**CHALLENGE 1**
Copy the rows from the line with "You are a computer-use agent. Viewport: 521px" through the last of the rows, substituting "Prompt" for "Instruction" and changing nothing else. Leave the pictures out.

**SOURCE DOCUMENT**

-- start --

Written and Curated by Wasim Mushtaq Wani
MOHAMMAD ABDULLAH MEHBOOB (1943)
Mehboob’s most powerful and dynamically effective painting during the turmoil is interestingly a self-conscious quote from Picasso’s Guernica, 1937. There cannot be a better reference to quote from the history of modern art which makes such a significant relevance as Guernica does. Mehboob’s Portrait of a Tragedy, 2005 re-enacts Guernica in a personalized statement and in the provincial setting of Kashmir. In spite of the graphic manipulations and the convulsive textural treatment of Picasso, Mehboob retains the relatively minimal pictorial devices of his previous works. Mehboob’s departure from the original Guernica is evident, for instance in his distinct use of the images of a pigeon or a crescent, which makes such a contrasting and a kinetic presence in the dramatic interplay of counter-movements, and more significantly in the absence of Taveez (talisman), one of his most recurrent motifs in the previous paintings. The absence of a Taveez, a potent visual metaphor of a divine protection, alludes to the human era clouded in uncertainty, despair and desolation that haunted the Valley for two long decades of death and mayhem. The similar concerns dominate in his more recent works, however not so directly annotated with an art-historical quote as the Portrait of a Tragedy.
SHUJAH SULTAN (1946 – 2008)

-- end --

**CHALLENGE 2**
According to the piece on Kashmiri painters, in what year did Mehboob create Portrait of a Tragedy?

(Stored entries)
-- start --

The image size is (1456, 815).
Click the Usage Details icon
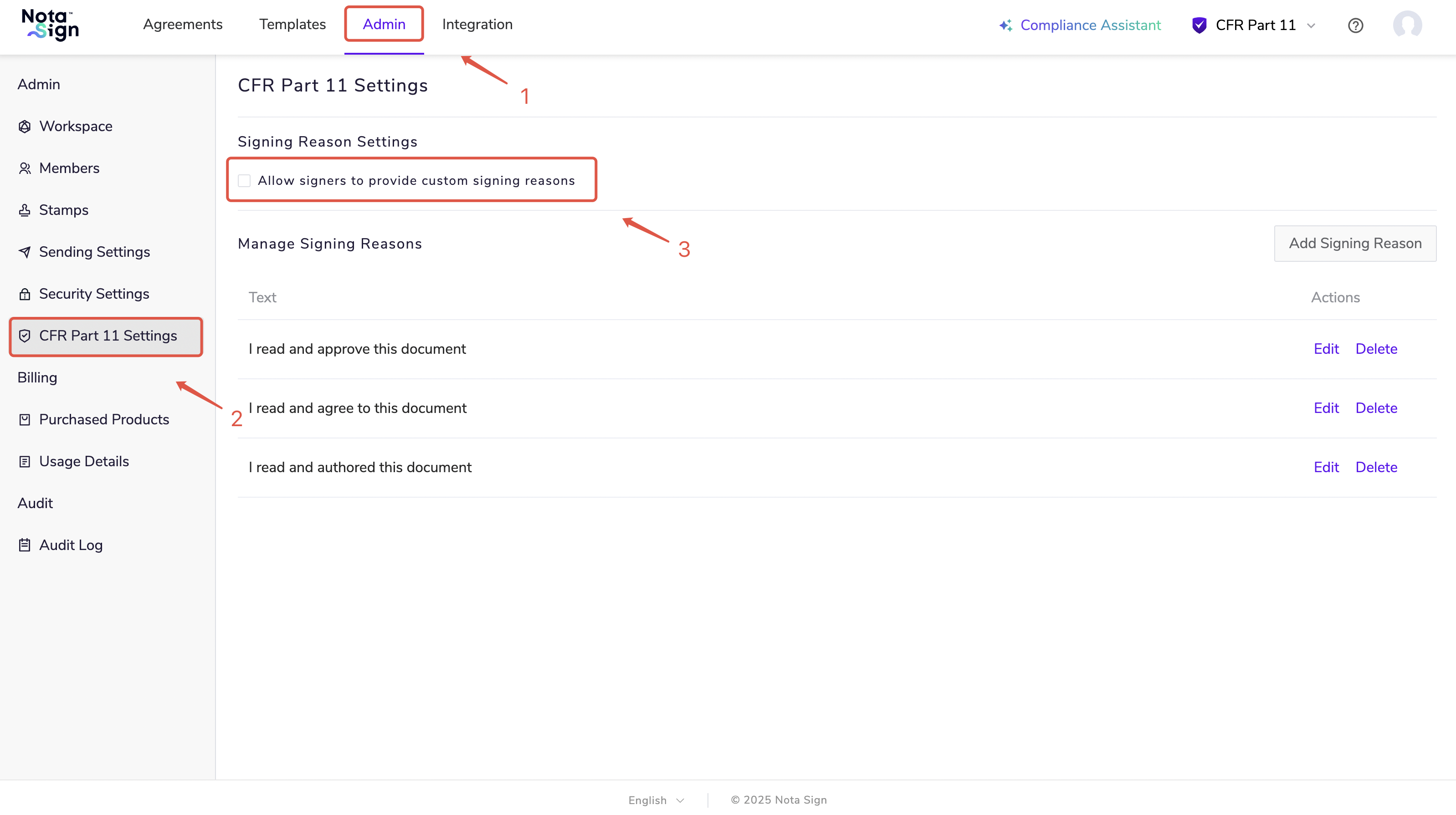tap(24, 461)
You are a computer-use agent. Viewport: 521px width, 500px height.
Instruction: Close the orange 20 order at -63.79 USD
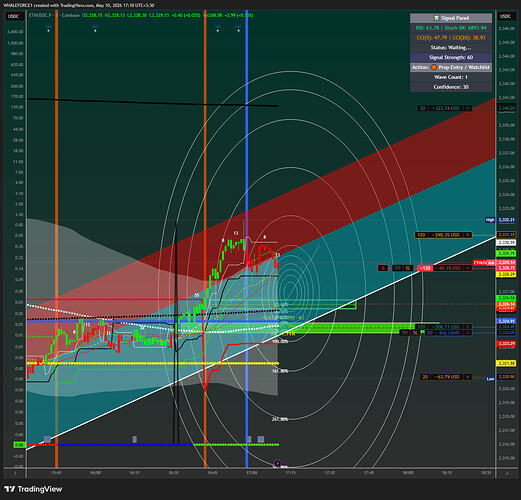tap(468, 377)
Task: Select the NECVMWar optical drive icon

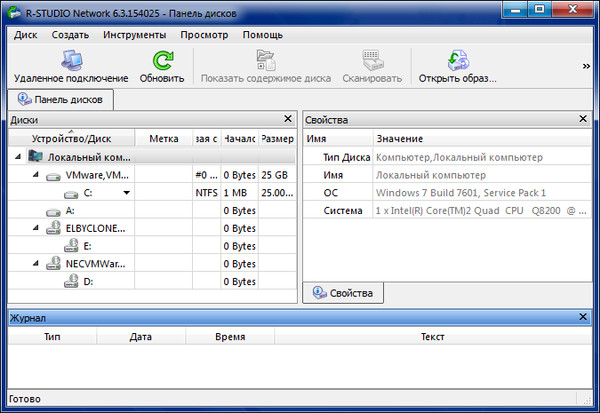Action: click(53, 264)
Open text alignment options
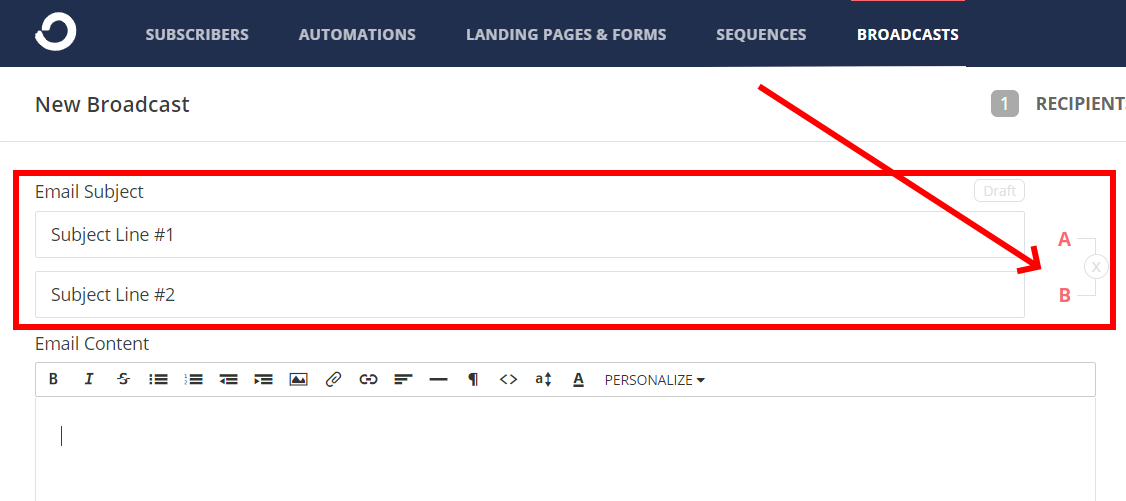Screen dimensions: 1126x501 pos(404,380)
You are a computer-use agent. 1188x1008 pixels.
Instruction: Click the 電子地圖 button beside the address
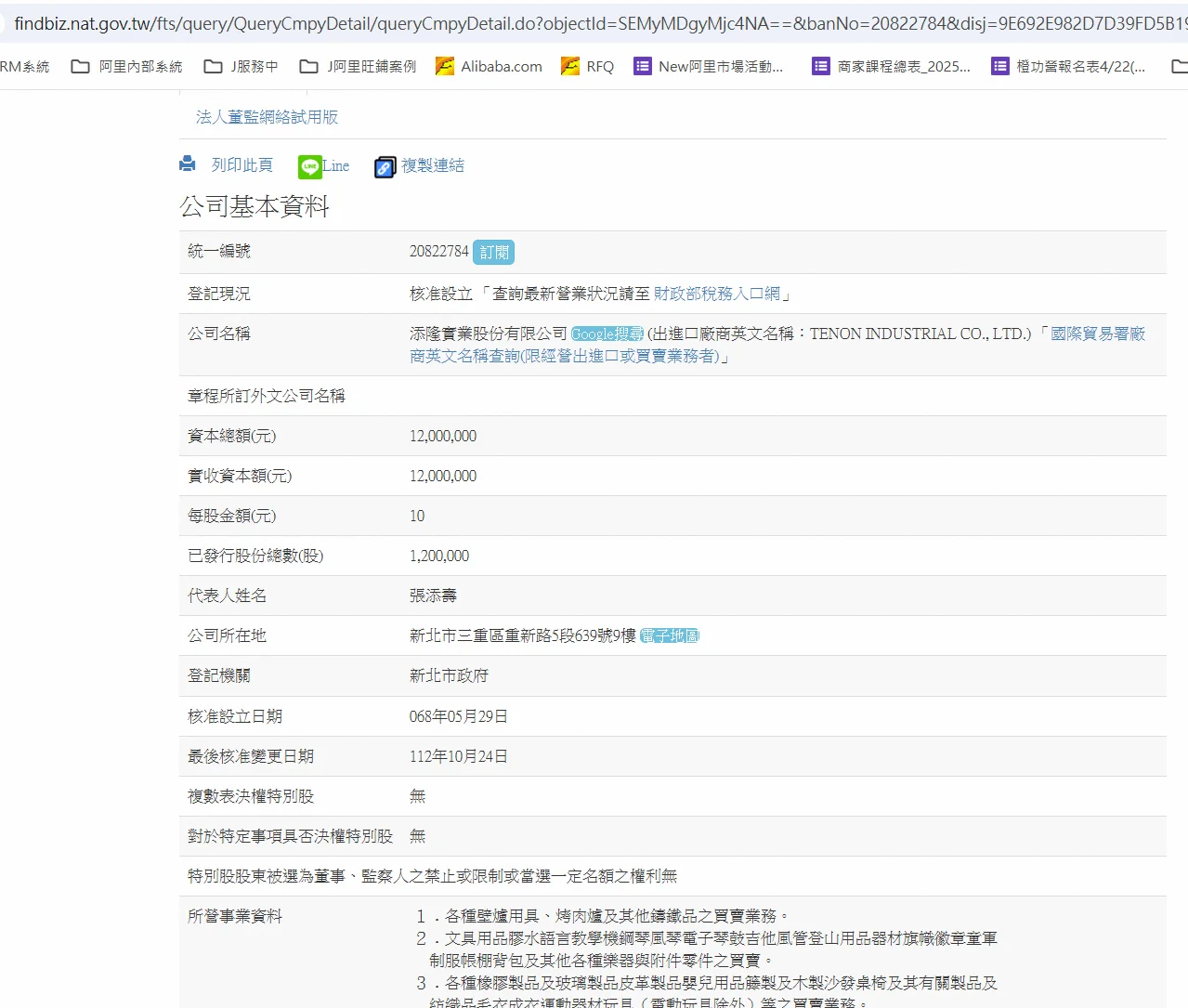pos(669,635)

-- end --

**FULL ANSWER 1**
You are a computer-use agent. Viewport: 521px width, 500px height.
Prompt: Close the orange 20 order at -63.79 USD
tap(468, 377)
Task: Select the NECVMWar optical drive icon

Action: click(53, 264)
Open text alignment options
Screen dimensions: 1126x501 pos(404,380)
You are a computer-use agent. 1188x1008 pixels.
Prompt: Click the 電子地圖 button beside the address
pos(669,635)

**FULL ANSWER 2**
2005